Long Short-Term Memory as a Dynamically Computed Element-wise Weighted Sum

Omer Levy, Kenton Lee, Nicholas FitzGerald, Luke Zettlemoyer

Feb 15, 2018 (modified: Feb 15, 2018) ICLR 2018 Conference Blind Submission readers: everyone Show Bibtex
  • Abstract: Long short-term memory networks (LSTMs) were introduced to combat vanishing gradients in simple recurrent neural networks (S-RNNs) by augmenting them with additive recurrent connections controlled by gates. We present an alternate view to explain the success of LSTMs: the gates themselves are powerful recurrent models that provide more representational power than previously appreciated. We do this by showing that the LSTM's gates can be decoupled from the embedded S-RNN, producing a restricted class of RNNs where the main recurrence computes an element-wise weighted sum of context-independent functions of the inputs.
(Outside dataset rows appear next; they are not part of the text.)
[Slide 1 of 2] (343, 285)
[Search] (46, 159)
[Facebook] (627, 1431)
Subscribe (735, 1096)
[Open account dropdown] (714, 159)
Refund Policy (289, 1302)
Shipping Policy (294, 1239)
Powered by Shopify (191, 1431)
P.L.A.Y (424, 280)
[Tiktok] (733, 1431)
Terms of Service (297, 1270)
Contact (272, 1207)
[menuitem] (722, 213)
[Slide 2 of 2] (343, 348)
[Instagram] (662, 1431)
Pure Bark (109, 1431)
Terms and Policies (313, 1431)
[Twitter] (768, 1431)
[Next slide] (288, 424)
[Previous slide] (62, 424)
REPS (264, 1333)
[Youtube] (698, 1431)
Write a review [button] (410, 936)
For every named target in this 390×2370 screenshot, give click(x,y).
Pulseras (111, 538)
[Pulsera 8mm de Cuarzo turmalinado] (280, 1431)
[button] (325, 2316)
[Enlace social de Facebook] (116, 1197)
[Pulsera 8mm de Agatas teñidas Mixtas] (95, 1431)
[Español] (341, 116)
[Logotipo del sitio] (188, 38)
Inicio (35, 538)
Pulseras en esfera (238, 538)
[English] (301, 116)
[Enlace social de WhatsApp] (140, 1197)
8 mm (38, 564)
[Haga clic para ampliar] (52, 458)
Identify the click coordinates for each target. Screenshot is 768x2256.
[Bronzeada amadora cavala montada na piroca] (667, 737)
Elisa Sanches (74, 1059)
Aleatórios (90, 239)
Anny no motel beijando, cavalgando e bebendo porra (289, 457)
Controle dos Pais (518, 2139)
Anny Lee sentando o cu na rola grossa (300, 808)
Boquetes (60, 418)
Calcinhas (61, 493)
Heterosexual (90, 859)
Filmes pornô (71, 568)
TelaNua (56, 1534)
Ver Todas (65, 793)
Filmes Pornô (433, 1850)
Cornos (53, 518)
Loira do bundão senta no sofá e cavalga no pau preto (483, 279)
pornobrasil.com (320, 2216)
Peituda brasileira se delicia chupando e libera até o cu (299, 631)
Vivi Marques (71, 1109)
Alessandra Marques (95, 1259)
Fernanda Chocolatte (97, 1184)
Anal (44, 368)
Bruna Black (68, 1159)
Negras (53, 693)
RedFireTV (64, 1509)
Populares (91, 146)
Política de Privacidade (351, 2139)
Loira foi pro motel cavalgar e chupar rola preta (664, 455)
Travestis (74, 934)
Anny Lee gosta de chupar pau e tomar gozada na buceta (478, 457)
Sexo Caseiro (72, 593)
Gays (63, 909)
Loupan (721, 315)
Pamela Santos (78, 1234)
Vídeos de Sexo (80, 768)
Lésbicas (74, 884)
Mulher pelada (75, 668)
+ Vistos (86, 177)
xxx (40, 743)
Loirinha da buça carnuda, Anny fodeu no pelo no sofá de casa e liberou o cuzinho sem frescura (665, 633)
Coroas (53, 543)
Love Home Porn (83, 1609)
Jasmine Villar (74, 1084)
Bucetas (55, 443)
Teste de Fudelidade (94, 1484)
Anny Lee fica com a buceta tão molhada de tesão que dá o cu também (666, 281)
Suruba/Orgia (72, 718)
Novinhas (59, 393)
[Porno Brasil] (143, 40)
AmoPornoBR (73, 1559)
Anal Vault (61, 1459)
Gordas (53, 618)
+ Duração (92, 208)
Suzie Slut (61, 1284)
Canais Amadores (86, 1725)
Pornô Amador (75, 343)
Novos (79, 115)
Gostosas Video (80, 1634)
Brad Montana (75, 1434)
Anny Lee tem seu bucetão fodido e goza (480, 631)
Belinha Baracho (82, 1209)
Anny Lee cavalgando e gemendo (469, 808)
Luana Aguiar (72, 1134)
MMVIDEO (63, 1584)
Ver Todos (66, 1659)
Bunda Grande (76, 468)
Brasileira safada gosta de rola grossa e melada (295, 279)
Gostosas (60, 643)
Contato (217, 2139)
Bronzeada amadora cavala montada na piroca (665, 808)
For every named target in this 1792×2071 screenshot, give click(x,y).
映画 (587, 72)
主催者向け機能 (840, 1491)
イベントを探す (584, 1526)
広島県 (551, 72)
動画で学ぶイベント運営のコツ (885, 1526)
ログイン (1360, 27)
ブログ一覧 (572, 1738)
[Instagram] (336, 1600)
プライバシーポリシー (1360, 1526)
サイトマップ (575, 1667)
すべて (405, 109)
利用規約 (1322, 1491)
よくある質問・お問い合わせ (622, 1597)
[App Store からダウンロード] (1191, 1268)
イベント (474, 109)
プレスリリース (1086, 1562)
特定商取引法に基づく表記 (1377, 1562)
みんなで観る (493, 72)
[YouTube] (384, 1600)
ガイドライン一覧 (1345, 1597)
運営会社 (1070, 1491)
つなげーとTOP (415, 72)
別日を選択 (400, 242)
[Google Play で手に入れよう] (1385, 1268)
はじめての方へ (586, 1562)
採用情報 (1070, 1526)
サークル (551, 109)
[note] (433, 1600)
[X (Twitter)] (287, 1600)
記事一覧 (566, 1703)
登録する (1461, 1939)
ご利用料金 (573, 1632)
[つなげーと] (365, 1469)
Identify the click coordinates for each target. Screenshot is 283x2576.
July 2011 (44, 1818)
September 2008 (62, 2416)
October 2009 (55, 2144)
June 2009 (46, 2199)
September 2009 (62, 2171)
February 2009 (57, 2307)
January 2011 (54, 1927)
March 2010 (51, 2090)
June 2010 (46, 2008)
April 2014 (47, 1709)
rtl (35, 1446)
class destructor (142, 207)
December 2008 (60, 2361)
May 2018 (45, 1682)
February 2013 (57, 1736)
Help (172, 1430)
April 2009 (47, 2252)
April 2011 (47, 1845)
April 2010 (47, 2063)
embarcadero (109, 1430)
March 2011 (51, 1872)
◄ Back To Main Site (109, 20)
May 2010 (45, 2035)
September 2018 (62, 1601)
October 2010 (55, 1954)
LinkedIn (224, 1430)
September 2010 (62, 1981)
Experiments on a range of challenging NLP problems demonstrate that the simplified gate-based models work substantially better than S-RNNs, and often just as well as the original LSTMs, strongly suggesting that the gates are doing much more in practice than just alleviating vanishing gradients.
  • TL;DR: Gates do all the heavy lifting in LSTMs by computing element-wise weighted sums, and removing the internal simple RNN does not degrade model performance.